- **Try it**
Every entry here needs to be repeated exactly.
Exercise input section start
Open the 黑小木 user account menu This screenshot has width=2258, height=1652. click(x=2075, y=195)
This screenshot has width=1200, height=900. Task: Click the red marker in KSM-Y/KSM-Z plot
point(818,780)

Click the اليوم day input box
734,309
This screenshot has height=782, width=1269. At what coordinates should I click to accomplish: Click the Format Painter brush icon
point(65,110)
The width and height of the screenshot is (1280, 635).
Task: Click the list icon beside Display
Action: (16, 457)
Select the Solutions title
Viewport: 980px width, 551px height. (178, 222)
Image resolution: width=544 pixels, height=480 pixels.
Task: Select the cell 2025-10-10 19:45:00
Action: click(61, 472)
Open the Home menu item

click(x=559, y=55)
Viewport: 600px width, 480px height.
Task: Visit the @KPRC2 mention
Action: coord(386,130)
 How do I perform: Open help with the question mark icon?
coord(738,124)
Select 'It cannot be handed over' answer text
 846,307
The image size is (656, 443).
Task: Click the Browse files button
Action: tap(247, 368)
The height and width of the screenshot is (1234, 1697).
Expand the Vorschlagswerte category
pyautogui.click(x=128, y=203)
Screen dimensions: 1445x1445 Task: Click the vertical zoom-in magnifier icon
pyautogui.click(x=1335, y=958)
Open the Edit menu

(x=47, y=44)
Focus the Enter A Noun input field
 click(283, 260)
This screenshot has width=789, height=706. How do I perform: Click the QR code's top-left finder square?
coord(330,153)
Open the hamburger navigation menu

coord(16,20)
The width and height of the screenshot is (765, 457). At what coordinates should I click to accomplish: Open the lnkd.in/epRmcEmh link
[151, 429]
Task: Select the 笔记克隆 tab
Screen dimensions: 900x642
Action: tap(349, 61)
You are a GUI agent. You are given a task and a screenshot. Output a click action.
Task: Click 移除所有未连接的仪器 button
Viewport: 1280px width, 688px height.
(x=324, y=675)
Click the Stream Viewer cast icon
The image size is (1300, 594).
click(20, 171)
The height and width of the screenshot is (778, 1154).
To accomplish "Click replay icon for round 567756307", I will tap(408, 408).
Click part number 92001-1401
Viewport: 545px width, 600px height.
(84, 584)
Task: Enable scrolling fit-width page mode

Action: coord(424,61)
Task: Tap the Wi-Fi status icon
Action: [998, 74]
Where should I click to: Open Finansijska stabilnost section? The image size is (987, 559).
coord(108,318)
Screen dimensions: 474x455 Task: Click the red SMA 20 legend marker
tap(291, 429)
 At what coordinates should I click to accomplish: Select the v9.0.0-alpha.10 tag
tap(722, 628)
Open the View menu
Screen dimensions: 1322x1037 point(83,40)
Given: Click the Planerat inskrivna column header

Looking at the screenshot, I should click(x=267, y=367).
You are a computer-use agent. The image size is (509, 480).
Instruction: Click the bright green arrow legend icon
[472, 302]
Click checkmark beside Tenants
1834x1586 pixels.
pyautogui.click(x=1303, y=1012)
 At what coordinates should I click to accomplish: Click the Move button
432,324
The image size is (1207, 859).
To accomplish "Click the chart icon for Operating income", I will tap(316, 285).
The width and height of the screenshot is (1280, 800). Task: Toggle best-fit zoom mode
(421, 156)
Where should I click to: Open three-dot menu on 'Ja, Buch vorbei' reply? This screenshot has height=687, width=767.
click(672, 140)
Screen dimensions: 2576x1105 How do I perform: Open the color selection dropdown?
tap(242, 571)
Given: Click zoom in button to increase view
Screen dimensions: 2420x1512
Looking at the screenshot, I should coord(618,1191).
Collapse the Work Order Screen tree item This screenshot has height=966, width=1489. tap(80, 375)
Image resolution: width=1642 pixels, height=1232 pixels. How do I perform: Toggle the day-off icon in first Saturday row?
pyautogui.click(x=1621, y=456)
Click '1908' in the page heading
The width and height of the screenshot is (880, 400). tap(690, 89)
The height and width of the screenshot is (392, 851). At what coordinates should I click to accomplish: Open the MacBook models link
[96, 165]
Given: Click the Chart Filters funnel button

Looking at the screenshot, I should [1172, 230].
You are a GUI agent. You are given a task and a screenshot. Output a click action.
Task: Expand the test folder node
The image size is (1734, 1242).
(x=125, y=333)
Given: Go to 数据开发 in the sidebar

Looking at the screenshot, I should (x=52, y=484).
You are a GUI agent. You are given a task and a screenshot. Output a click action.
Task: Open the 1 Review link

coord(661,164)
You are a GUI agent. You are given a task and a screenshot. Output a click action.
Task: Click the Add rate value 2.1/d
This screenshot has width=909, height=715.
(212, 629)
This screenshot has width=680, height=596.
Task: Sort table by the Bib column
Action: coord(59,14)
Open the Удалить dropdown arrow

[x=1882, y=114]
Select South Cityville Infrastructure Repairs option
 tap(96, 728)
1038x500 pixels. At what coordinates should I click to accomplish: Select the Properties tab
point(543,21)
Exercise input section end
- **Response below**
Open the 黑小木 user account menu This screenshot has width=2258, height=1652. click(x=2075, y=195)
This screenshot has width=1200, height=900. Task: Click the red marker in KSM-Y/KSM-Z plot
point(818,780)

Click the اليوم day input box
734,309
This screenshot has height=782, width=1269. At what coordinates should I click to accomplish: Click the Format Painter brush icon
point(65,110)
The width and height of the screenshot is (1280, 635).
Task: Click the list icon beside Display
Action: (16, 457)
Select the Solutions title
Viewport: 980px width, 551px height. (178, 222)
Image resolution: width=544 pixels, height=480 pixels.
Task: Select the cell 2025-10-10 19:45:00
Action: click(61, 472)
Open the Home menu item

click(x=559, y=55)
Viewport: 600px width, 480px height.
Task: Visit the @KPRC2 mention
Action: coord(386,130)
 How do I perform: Open help with the question mark icon?
coord(738,124)
Select 'It cannot be handed over' answer text
 846,307
The image size is (656, 443).
Task: Click the Browse files button
Action: tap(247, 368)
The height and width of the screenshot is (1234, 1697).
Expand the Vorschlagswerte category
pyautogui.click(x=128, y=203)
Screen dimensions: 1445x1445 Task: Click the vertical zoom-in magnifier icon
pyautogui.click(x=1335, y=958)
Open the Edit menu

(x=47, y=44)
Focus the Enter A Noun input field
 click(283, 260)
This screenshot has width=789, height=706. How do I perform: Click the QR code's top-left finder square?
coord(330,153)
Open the hamburger navigation menu

coord(16,20)
The width and height of the screenshot is (765, 457). At what coordinates should I click to accomplish: Open the lnkd.in/epRmcEmh link
[151, 429]
Task: Select the 笔记克隆 tab
Screen dimensions: 900x642
Action: tap(349, 61)
You are a GUI agent. You are given a task and a screenshot. Output a click action.
Task: Click 移除所有未连接的仪器 button
Viewport: 1280px width, 688px height.
(x=324, y=675)
Click the Stream Viewer cast icon
The image size is (1300, 594).
click(20, 171)
The height and width of the screenshot is (778, 1154).
To accomplish "Click replay icon for round 567756307", I will tap(408, 408).
Click part number 92001-1401
Viewport: 545px width, 600px height.
(84, 584)
Task: Enable scrolling fit-width page mode

Action: coord(424,61)
Task: Tap the Wi-Fi status icon
Action: [998, 74]
Where should I click to: Open Finansijska stabilnost section? The image size is (987, 559).
coord(108,318)
Screen dimensions: 474x455 Task: Click the red SMA 20 legend marker
tap(291, 429)
 At what coordinates should I click to accomplish: Select the v9.0.0-alpha.10 tag
tap(722, 628)
Open the View menu
Screen dimensions: 1322x1037 point(83,40)
Given: Click the Planerat inskrivna column header

Looking at the screenshot, I should click(x=267, y=367).
You are a computer-use agent. The image size is (509, 480).
Instruction: Click the bright green arrow legend icon
[472, 302]
Click checkmark beside Tenants
1834x1586 pixels.
pyautogui.click(x=1303, y=1012)
 At what coordinates should I click to accomplish: Click the Move button
432,324
The image size is (1207, 859).
To accomplish "Click the chart icon for Operating income", I will tap(316, 285).
The width and height of the screenshot is (1280, 800). Task: Toggle best-fit zoom mode
(421, 156)
Where should I click to: Open three-dot menu on 'Ja, Buch vorbei' reply? This screenshot has height=687, width=767.
click(672, 140)
Screen dimensions: 2576x1105 How do I perform: Open the color selection dropdown?
tap(242, 571)
Given: Click zoom in button to increase view
Screen dimensions: 2420x1512
Looking at the screenshot, I should coord(618,1191).
Collapse the Work Order Screen tree item This screenshot has height=966, width=1489. tap(80, 375)
Image resolution: width=1642 pixels, height=1232 pixels. How do I perform: Toggle the day-off icon in first Saturday row?
pyautogui.click(x=1621, y=456)
Click '1908' in the page heading
The width and height of the screenshot is (880, 400). tap(690, 89)
The height and width of the screenshot is (392, 851). At what coordinates should I click to accomplish: Open the MacBook models link
[96, 165]
Given: Click the Chart Filters funnel button

Looking at the screenshot, I should [1172, 230].
You are a GUI agent. You are given a task and a screenshot. Output a click action.
Task: Expand the test folder node
The image size is (1734, 1242).
(x=125, y=333)
Given: Go to 数据开发 in the sidebar

Looking at the screenshot, I should (x=52, y=484).
You are a GUI agent. You are given a task and a screenshot. Output a click action.
Task: Open the 1 Review link

coord(661,164)
You are a GUI agent. You are given a task and a screenshot. Output a click action.
Task: Click the Add rate value 2.1/d
This screenshot has width=909, height=715.
(212, 629)
This screenshot has width=680, height=596.
Task: Sort table by the Bib column
Action: coord(59,14)
Open the Удалить dropdown arrow

[x=1882, y=114]
Select South Cityville Infrastructure Repairs option
 tap(96, 728)
1038x500 pixels. At what coordinates should I click to accomplish: Select the Properties tab
point(543,21)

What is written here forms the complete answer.